CFS: ‘Washington Square’

Marlee Morden

To recreate a classic American novel is no small feat. To reinvent an Academy Award-winning rendition of the same novel is an even greater undertaking.

The upcoming feature in Villanova’s Cultural Film Series, “Women Take the Camera,” is Polish director Agnieszka Holland’s 1997 film “Washington Square.”

The film is based on Henry James’ 1881 novel of the same name. It uses high society characters in mid-19th-century New York to weave a story that would ring true at any place or time.

This visually sensational period piece leaves the audience to consider the interplay of love and money and what these mean within a family.

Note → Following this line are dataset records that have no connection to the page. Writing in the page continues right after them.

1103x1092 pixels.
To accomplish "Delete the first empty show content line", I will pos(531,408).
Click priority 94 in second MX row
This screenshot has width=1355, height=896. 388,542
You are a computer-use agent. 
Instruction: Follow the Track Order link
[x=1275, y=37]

When Morris Townsend, a poor commoner, seeks the courtship of wealthy heiress Catherine Sloper, her father is suspicious of Townsend’s intentions.

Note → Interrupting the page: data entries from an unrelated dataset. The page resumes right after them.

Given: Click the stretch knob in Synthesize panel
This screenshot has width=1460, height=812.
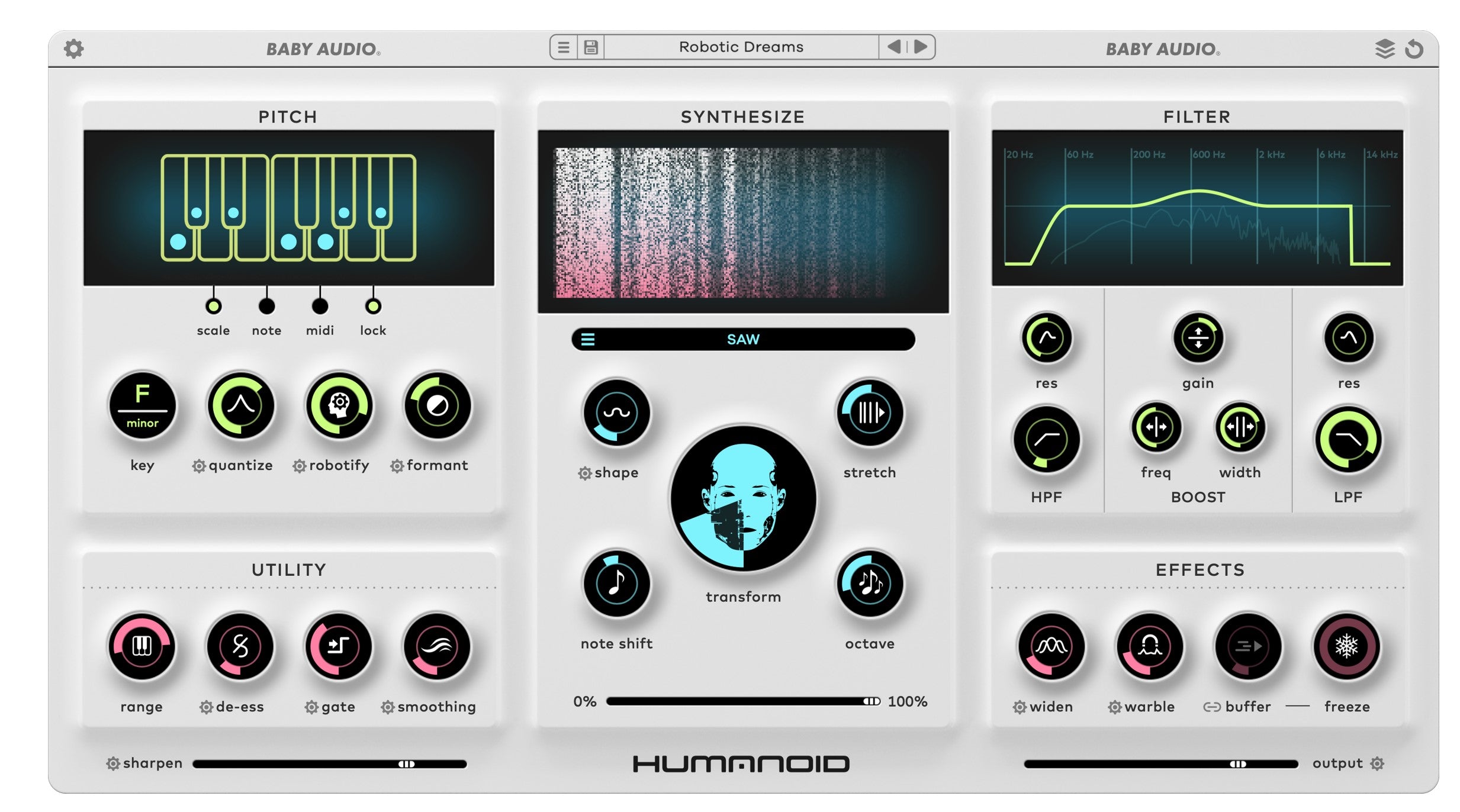Looking at the screenshot, I should (x=869, y=414).
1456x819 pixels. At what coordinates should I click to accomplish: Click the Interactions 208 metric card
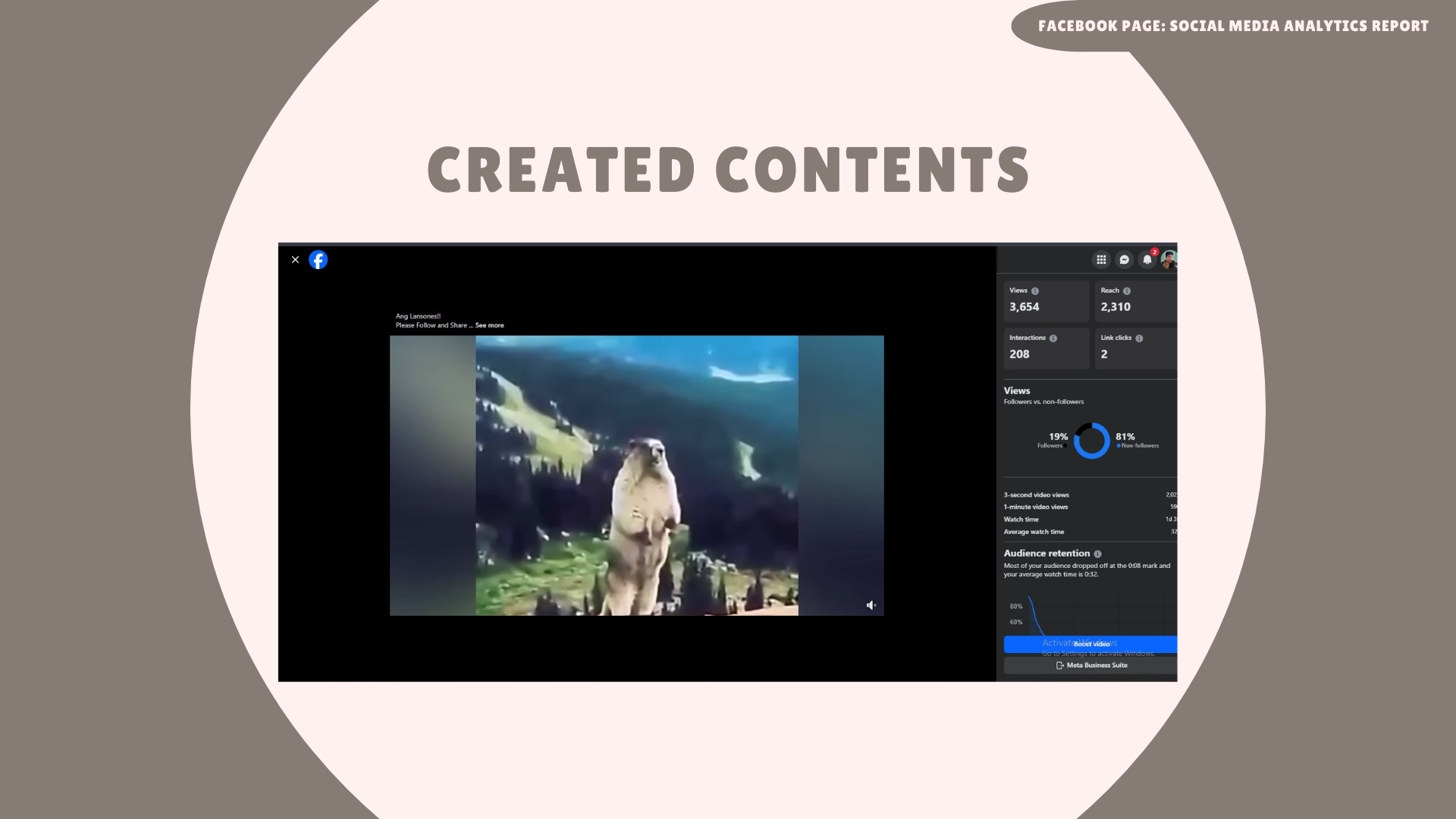(x=1046, y=348)
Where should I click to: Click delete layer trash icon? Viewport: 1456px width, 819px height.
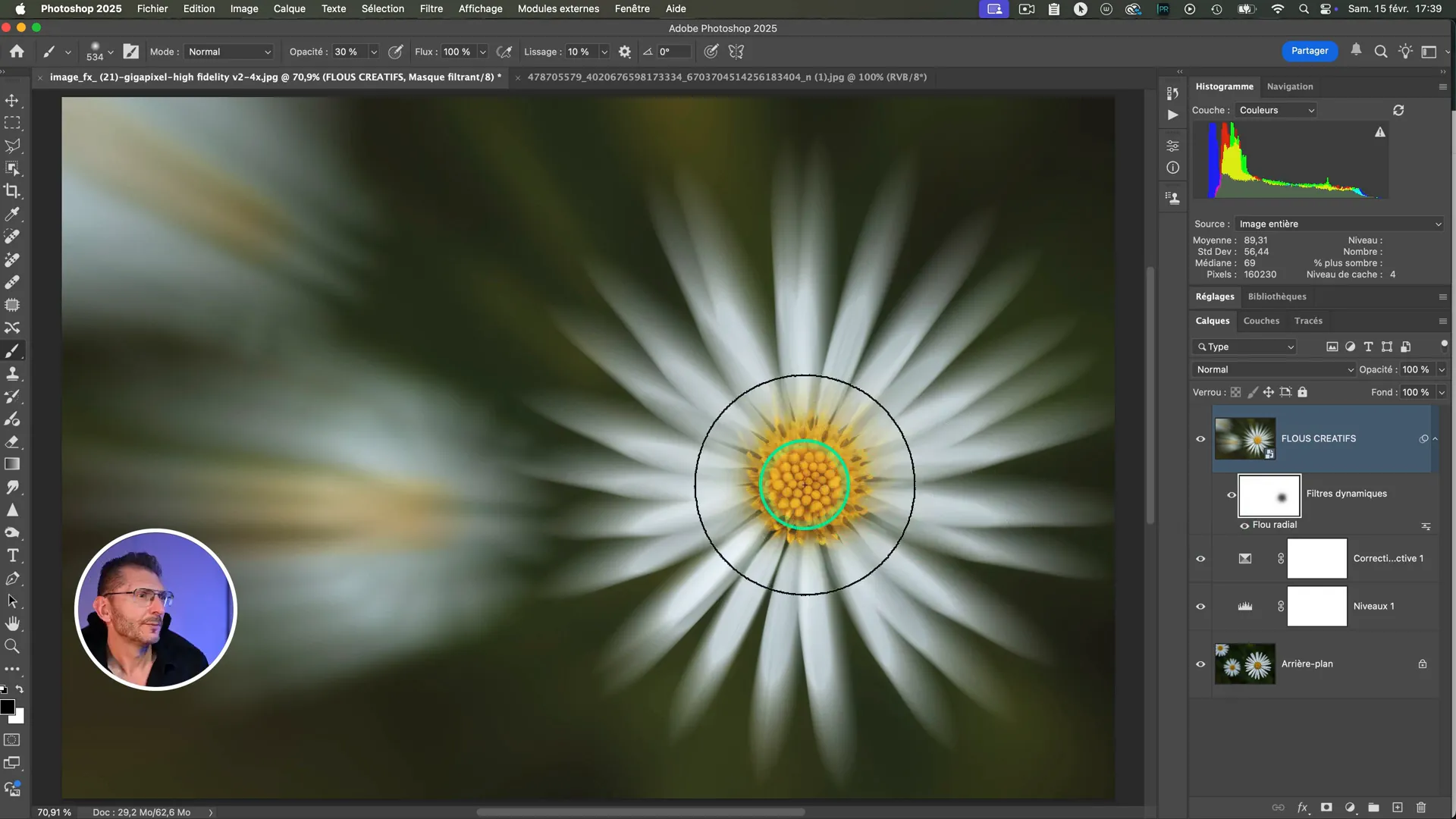1421,808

She is ultimately forced to choose between Townsend’s love and her father’s approval.

Film critics praise Holland’s recreation of 1800s New York, describing her meticulous attention to detail as curatorial in nature.

The setting is impressively accurate, but the most noteworthy element is the beautifully elaborate period costumes. The materials and styles are spot-on, and columnist Lisa Schwarzbaum compares the glowing color scheme as “the same as that of a 17th-century van Dyck still life.”

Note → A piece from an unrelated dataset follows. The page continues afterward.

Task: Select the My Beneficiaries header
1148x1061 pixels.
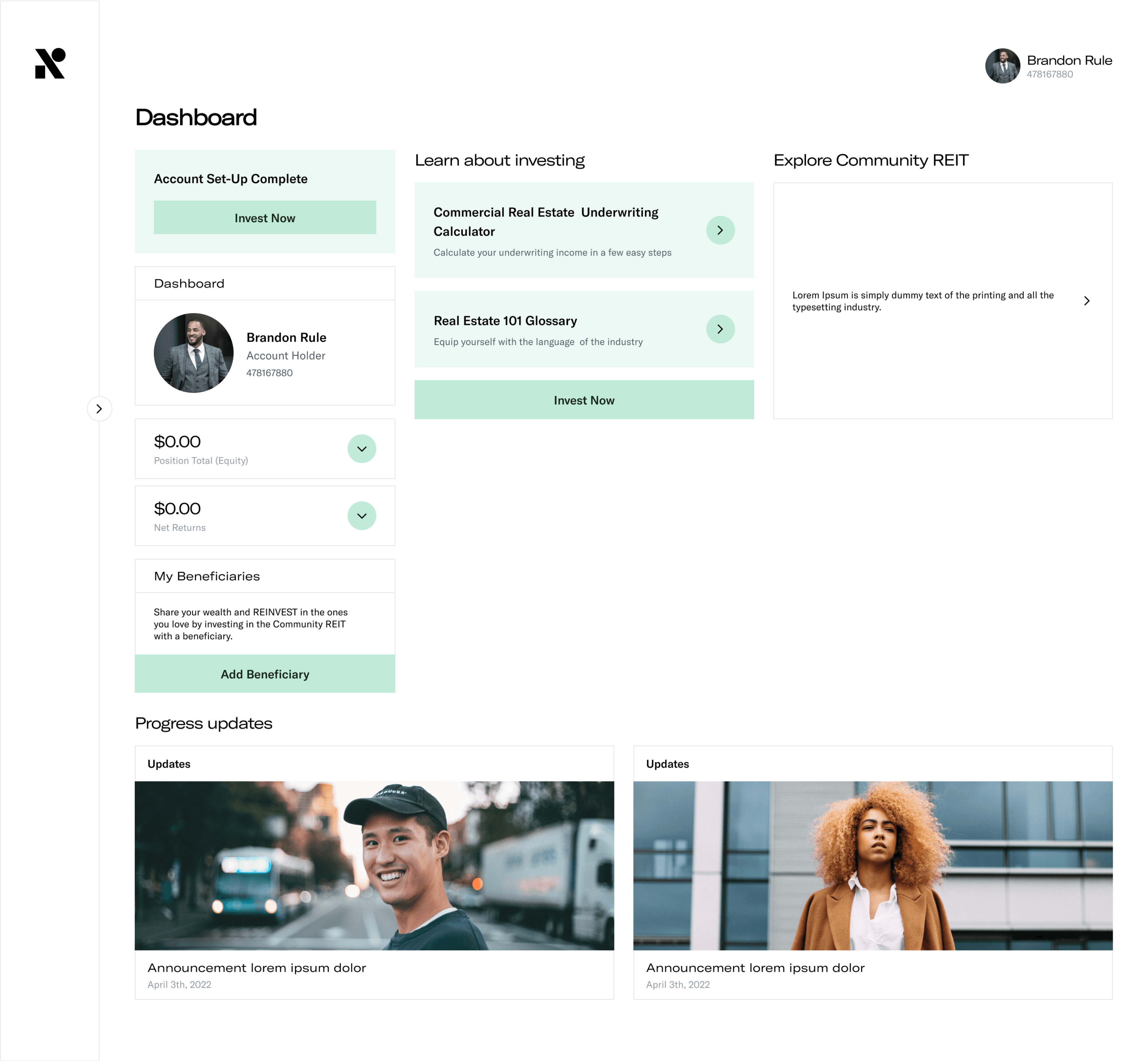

The result is a stunning visual complement to a compelling, dramatic tale.

The cast features Jennifer Jason Leigh as the charming, yet dull, Catherine Sloper. In the late 1980s and through the 1990s, Leigh was ubiquitous in Hollywood; she made the 1987 Harper’s Bazaar list of the most beautiful women in the world.

Of all the characters that Leigh has played, she has said that she identifies most with that of Catherine.

Her transformative performance reflects this connection with her role. Supporting cast includes a young Jennifer Garner as Marian Almond, Albert Finney as Dr. Austin Sloper and the perennial matronly figure, Maggie Smith, as Lavinia Penniman.

“Washington Square” will be shown in the Connelly Cinema four times: Saturday, April 18 at 7 p.m.; Sunday, April 19 at 3:30 and 7 p.m.; and Monday, April 20 at 7 p.m.

The Monday night viewing will feature guest speaker Megan Quigley, an associate English professor at Villanova who specializes in British and Irish modernism.